OK, I read the four chapters, Chapter Nine strongly says AI to me, Chapter ten, less so, and the other two, I am going to say you wrote them. But I will say that it is not an easy call, and I might be wrong, except for Chapter Nine, the opening section, I strongly doubt I am wrong on that one. Mark Twain said in his autobiography that he learned to write as a typesetter, having read acres of print, well I have read a shit-ton of novels, so my style tastes may be somewhat effete, but content wise, all four chapters were pretty good.

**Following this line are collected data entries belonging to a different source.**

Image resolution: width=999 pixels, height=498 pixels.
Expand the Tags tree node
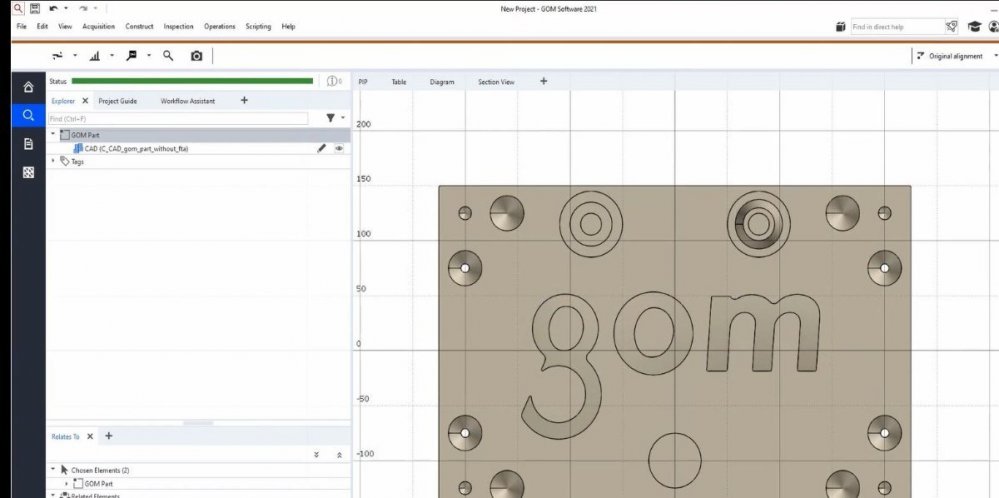[x=53, y=161]
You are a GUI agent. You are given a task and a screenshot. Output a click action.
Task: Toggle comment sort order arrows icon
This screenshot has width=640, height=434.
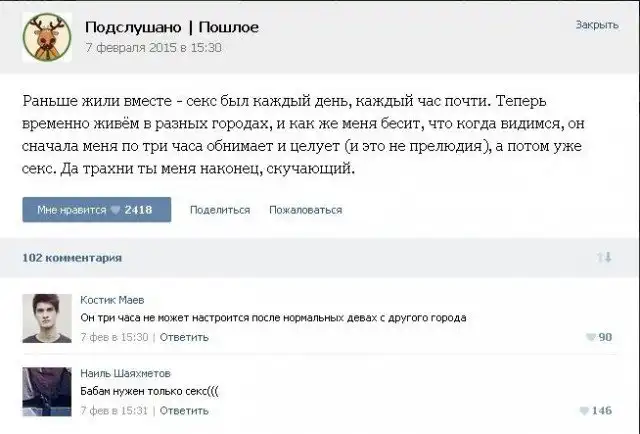point(604,258)
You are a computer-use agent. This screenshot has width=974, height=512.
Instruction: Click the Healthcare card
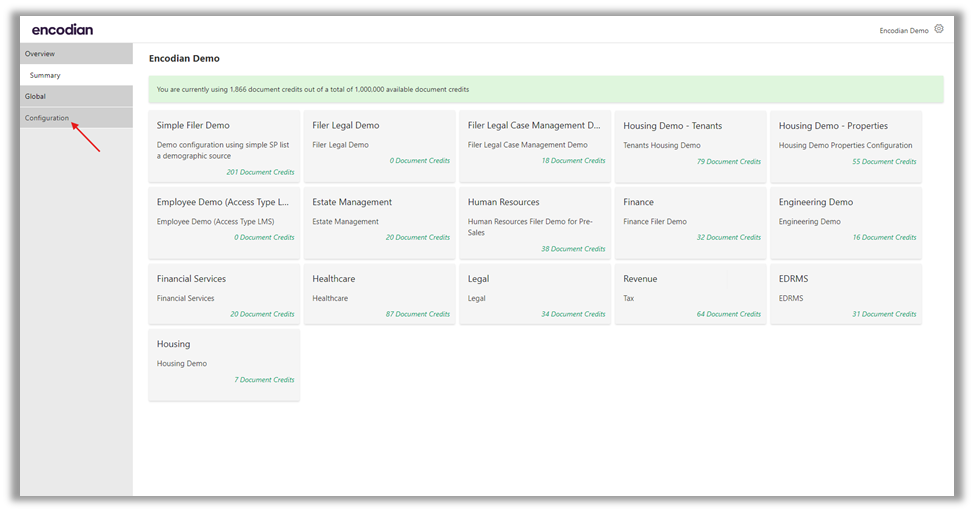pos(379,294)
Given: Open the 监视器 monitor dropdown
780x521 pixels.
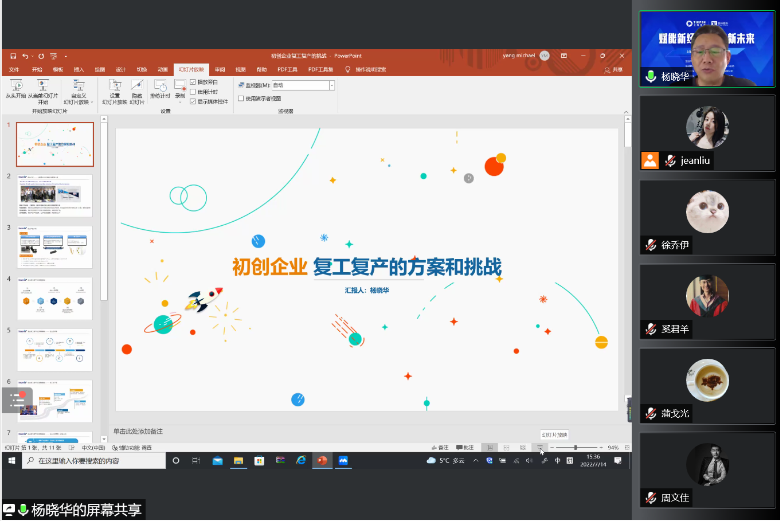Looking at the screenshot, I should coord(331,86).
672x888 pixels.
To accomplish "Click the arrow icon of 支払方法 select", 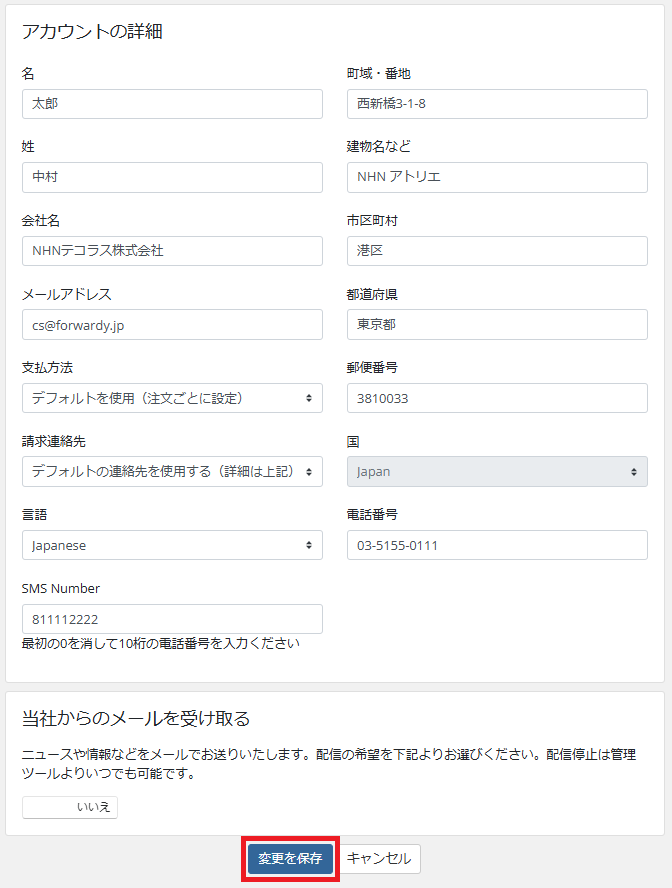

Incidentally, I have been to Chateaugay, NY, Gibson's grandkids have a pretty cool guitar shop there. The sign says Guns, Gas, and Guitars, and they sell all three, the guitars are amazing, I am no judge of guns, but they sure had a lot of them for sale, and the gas and coffee was country gas station grade. It's a place I take my guests to sometimes, when the weather is not good for fishing, it's a nice drive into the St Lawrence valley.

And you know what else uses Bombardier engines? Military drones.

imTay said...

Another comment on the Ski-Doo chapter, it mentions "several feet of snow" as an obstacle, well, I would be willing to bet that what they really encountered were snow drifts several feet high. This kind of disconnect from reality is a hallmark of AI, which hasn't experienced our world, and makes inferences about it from its training that often don't make sense to human beings who have actual sensory experience of what is being written about.. Several feet of snow in a single storm is ice-age level for Quebec, although you might see it high in the rockies.

imTay said...

Of course the fact that you live on a tropical island might explain that one too.

ceowens said...

@imTay may want to speak to someone from Redfield NY re snowfall.

Jaq said...

The snow belt alomg the Great Lakes is not Quebec, and the other issue i have is the use of the word “several,” humans don’t talk that way about snowfall , it’s “three feet,” or “four feet,” the deeper and more unusual, the more likely that it would be noted in solid terms. I guess you could get that kind of depth if the road wasn’t cleared between storms, but a human would note that too.

The day that AI will be able to accurately describe a human experience on convincing terms, without just copying it, is the day we will have accurate weather forecasts ten days out.

But John Henry knows if AI wrote it, so let’s see who is right.

Josephbleau said...

In Quebec the largest reported snowfall from a single storm is generally associated with the March 3–5, 1971 “Tempête du siècle” (Storm of the Century) where 81.5cm or 32inches of snow was deposited at Mont Apica. Almost 3 feet.